The News
Wednesday 24 of April 2024

Don't Blame Cocaine for South American Forest Loss, Study Says


Aerial view of the Amazon Rainforest, near Manaus, the capital of the Brazilian state of Amazonas, Brazil,photo: Flicker/Neil Palmer
Aerial view of the Amazon Rainforest, near Manaus, the capital of the Brazilian state of Amazonas, Brazil,photo: Flicker/Neil Palmer
Today, land ownership in the region is murky and strong data on who owns different pieces of territory is not easily accessible

Infrastructure projects designed to open the western Amazon for investment are to blame for deforestation in parts of Peru, Colombia and Bolivia — rather than coca production, researchers said on Wednesday.

Policymakers and U.N. anti-drugs officials have blamed coca farming for destroying forests in the western Amazon, but a study from Stony Brook University in New York said this was not accurate based on new analysis of satellite maps and other data.

Instead, deforestation was largely caused by new road building programmes and projects launched by South American governments in the 1960s to settle the Amazon frontier, the study published in BioScience journal said.

“We should be stabilizing the (Amazon) frontier rather than fighting against coca production,” said Liliana Davalos, one of the report’s authors.

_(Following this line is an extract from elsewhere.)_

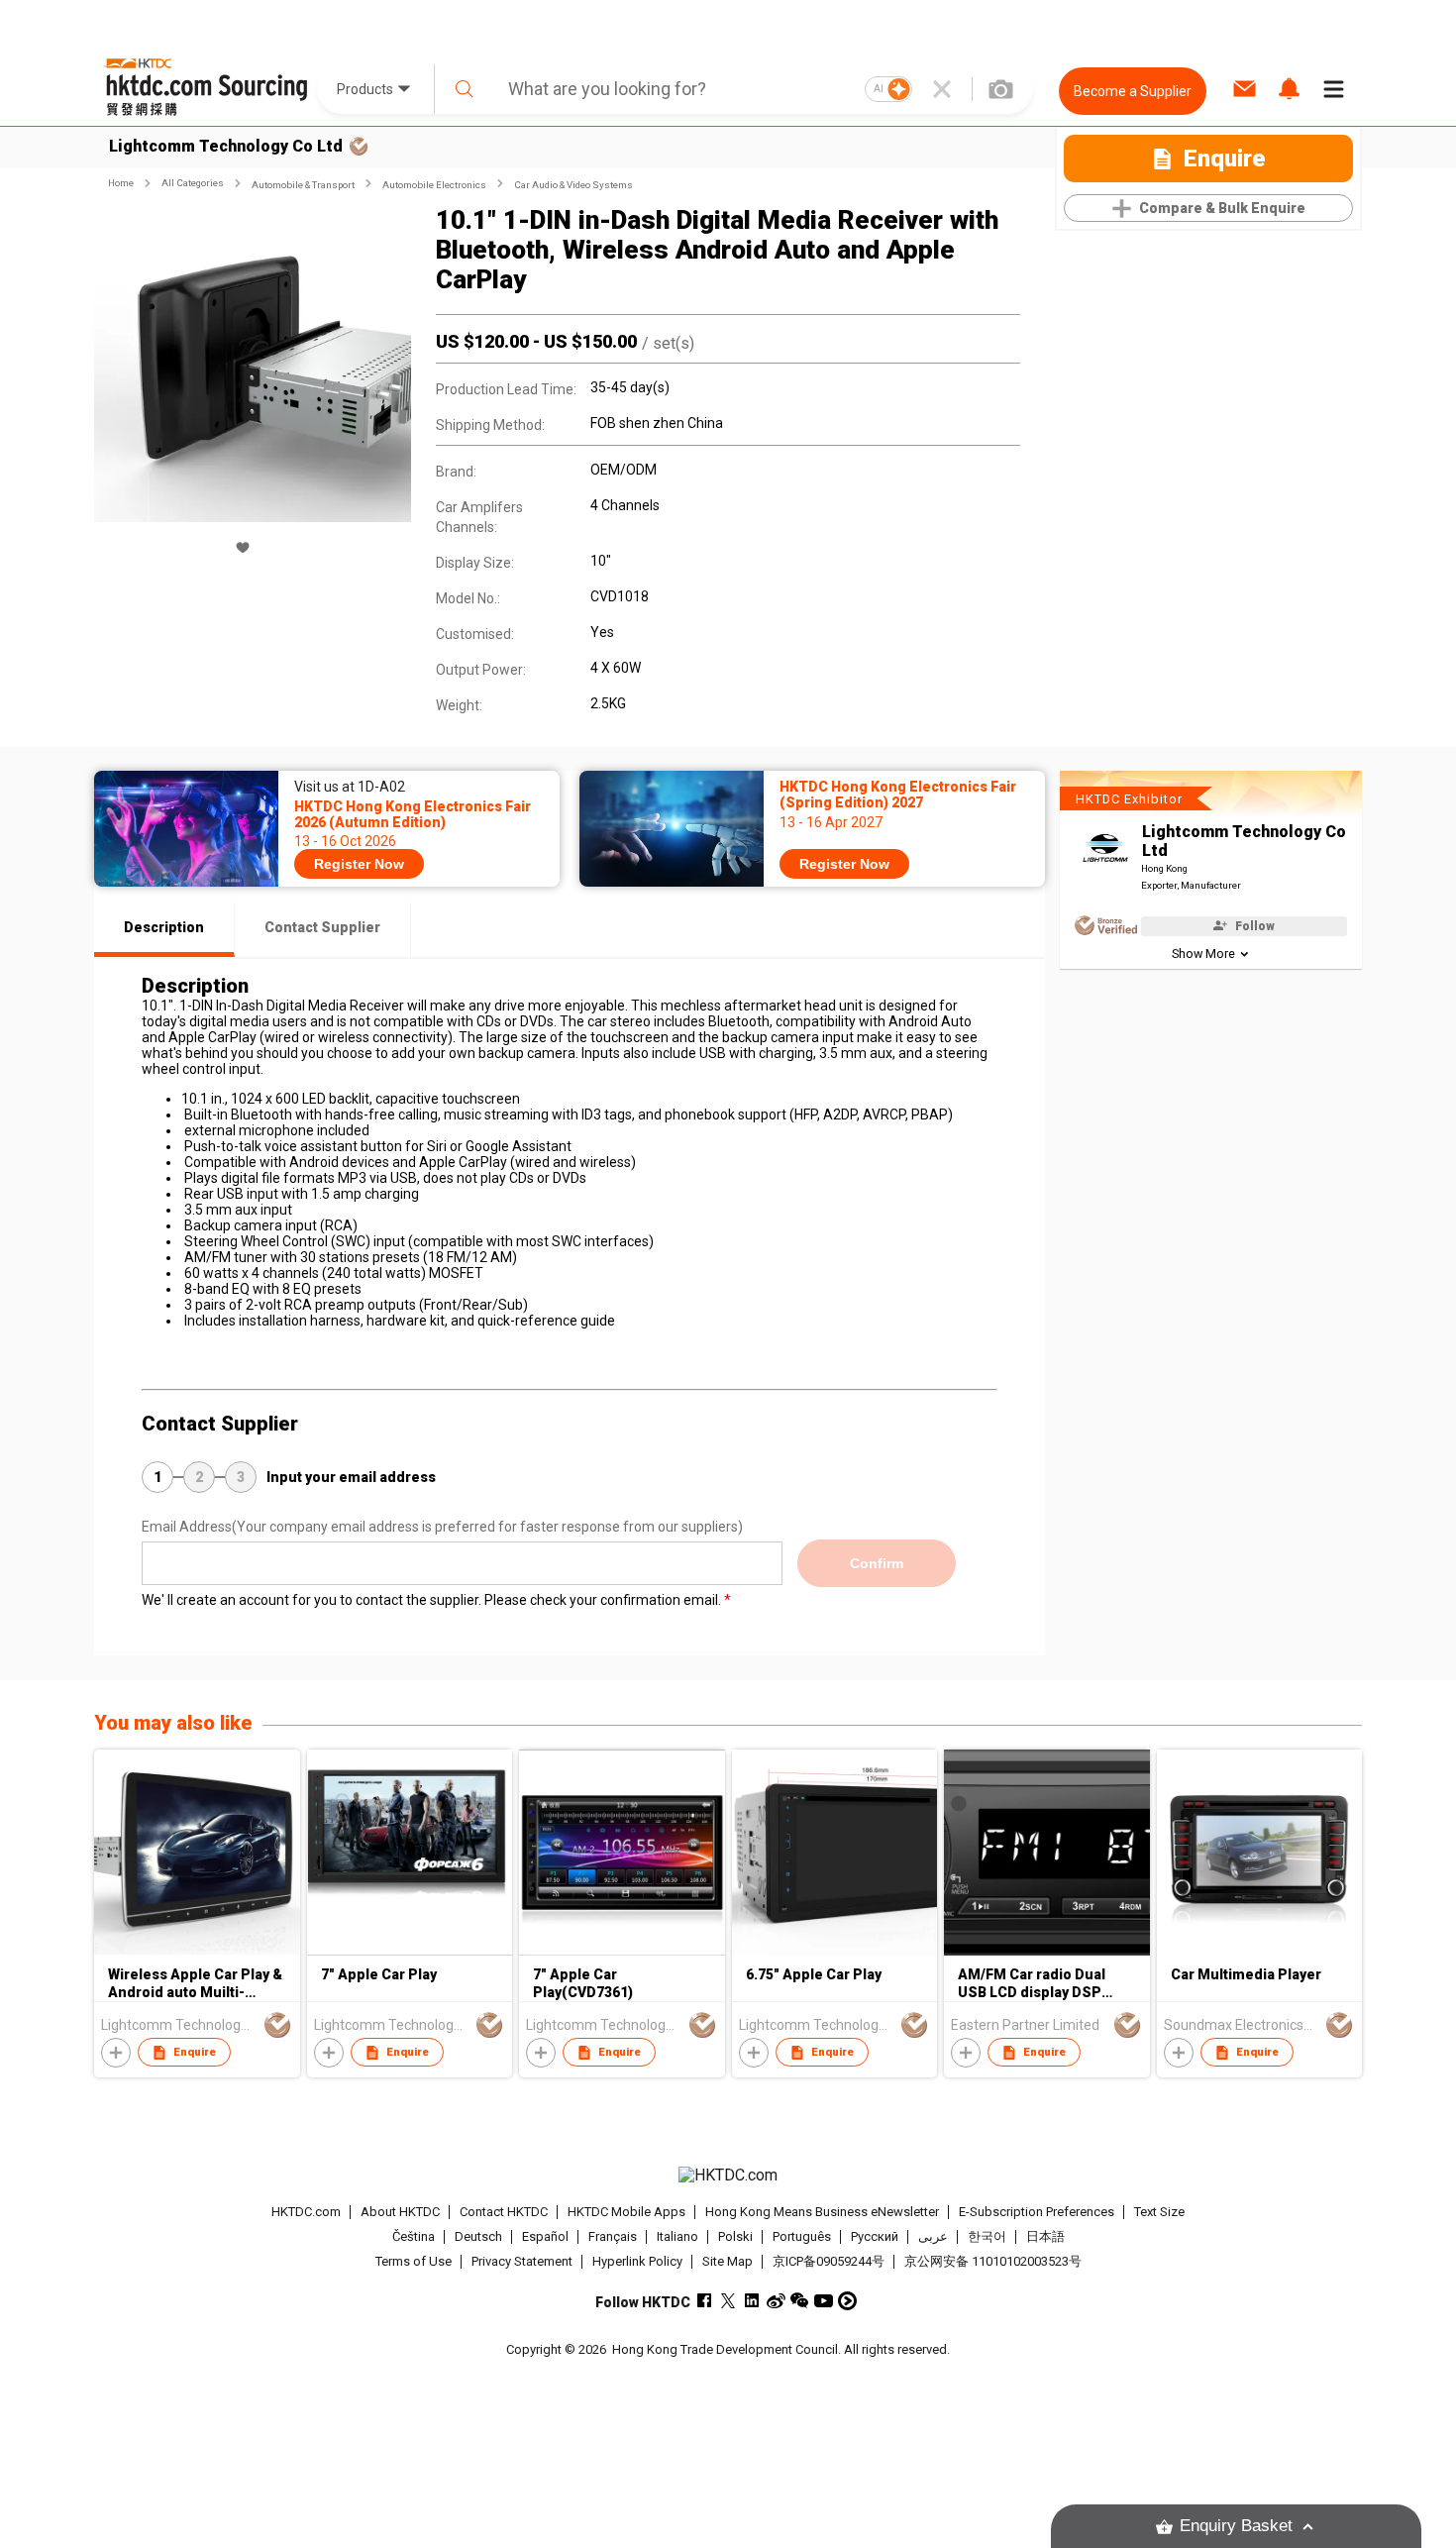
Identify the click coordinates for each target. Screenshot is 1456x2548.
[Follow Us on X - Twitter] (728, 2300)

“Deforestation and coca cluster together in the Amazon frontier, but (the deforestation problem)… sprung from efforts to develop western Amazonia.”

Farmers pushing into new areas of the Amazon where legal systems and environmental monitoring are often weak have been a primary driver of deforestation, cutting down trees to grow crops or using the land for livestock grazing, the report said.

Settlers cutting down trees in order to open lands to grow coca, a raw ingredient for cocaine production, had a negligible impact on forests, it said.

Most of the land in the western Amazon belonged to governments when settlement and infrastructure projects were first launched more than 40 years ago, Davalos said.

Today, land ownership in the region is murky and strong data on who owns different pieces of territory is not easily accessible, she said, further complicating efforts to reduce deforestation.

In the past, governments and U.N. officials said poor farmers move into the forest and grow cocaine because they lack better economic alternatives – prompting aid agencies to develop programmes to encourage farmers to produce different crops.

The study argued against this model for addressing deforestation in frontier areas with high levels of cocaine production.

Creating formal protected areas was a better way of protecting the rainforest, Davalos said.

Development projects in the region, where there is often an unclear system of land ownership, should work with Amazonian farmers to set clear forest conservation goals, she said.